Examples Directory Guide¶
The BenchBox repository includes a comprehensive examples/ directory with over 40 practical examples, organized to help you get started quickly and learn advanced patterns progressively.
Directory Structure¶
examples/
├── getting_started/ # Zero to working in minutes
│ ├── local/ # DuckDB examples (no config needed)
│ │ ├── duckdb_tpch_power.py # TPC-H benchmark
│ │ ├── duckdb_tpcds_power.py # TPC-DS benchmark
│ │ ├── duckdb_nyctaxi.py # NYC Taxi analytics
│ │ └── duckdb_tsbs_devops.py # TSBS DevOps time-series
│ ├── cloud/ # Databricks & BigQuery examples
│ └── intermediate/ # Targeted patterns
│
├── features/ # Single-feature examples (8 examples)
│ ├── test_types.py # Power, Throughput, Maintenance tests
│ ├── query_subset.py # Run specific queries only
│ ├── tuning_comparison.py
│ ├── result_analysis.py
│ ├── multi_platform.py
│ ├── export_formats.py
│ ├── data_validation.py
│ └── performance_monitoring.py
│
├── use_cases/ # Real-world patterns (4 examples)
│ ├── ci_regression_test.py
│ ├── platform_evaluation.py
│ ├── incremental_tuning.py
│ └── cost_optimization.py
│
├── notebooks/ # Interactive examples (11 notebooks)

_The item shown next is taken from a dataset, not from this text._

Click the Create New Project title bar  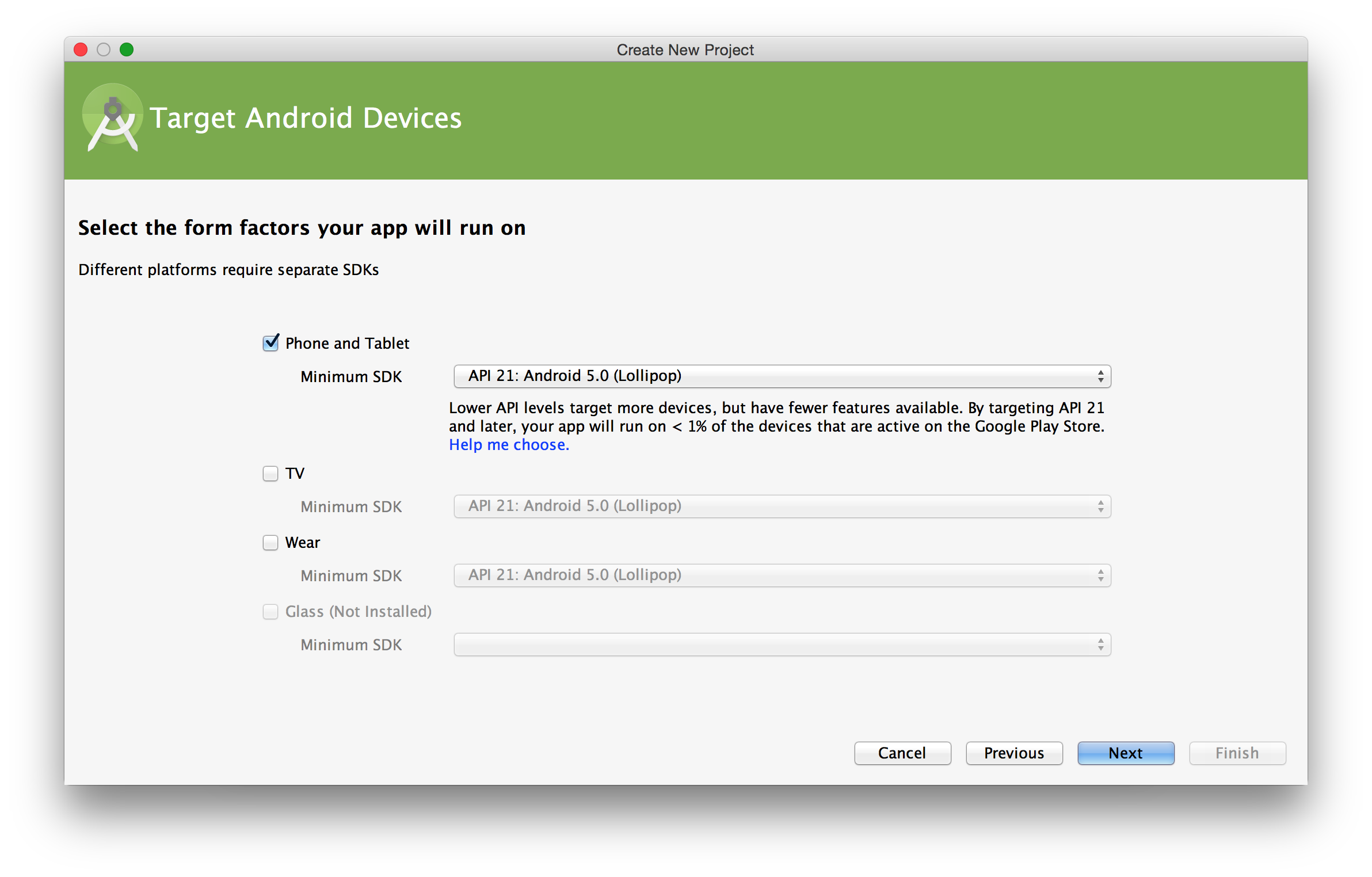pos(685,50)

│ ├── databricks_benchmarking.ipynb
│ ├── bigquery_benchmarking.ipynb
│ ├── snowflake_benchmarking.ipynb
│ ├── platform_comparison.ipynb
│ └── ... (7 more)
│
├── config/ # Platform configuration templates (15 files)
│ ├── duckdb.yaml
│ ├── databricks.yaml
│ ├── snowflake.yaml
│ └── ... (12 more)
│
├── tunings/ # Benchmark tuning configurations (34 files)
│ ├── duckdb/ # 24 configs
│ └── databricks/ # 10 configs
│
├── INDEX.md # Detailed multi-level navigation
├── PATTERNS.md # 8 proven workflow patterns
├── unified_runner.py # Advanced multi-platform tool
└── duckdb_coffeeshop.py # Minimal "Hello World" example
Which Example Should I Use?¶
By Experience Level¶
Beginner (Never used BenchBox):
Start:
examples/getting_started/local/duckdb_tpch_power.pyZero configuration, runs in seconds
Uses DuckDB (embedded database, no setup required)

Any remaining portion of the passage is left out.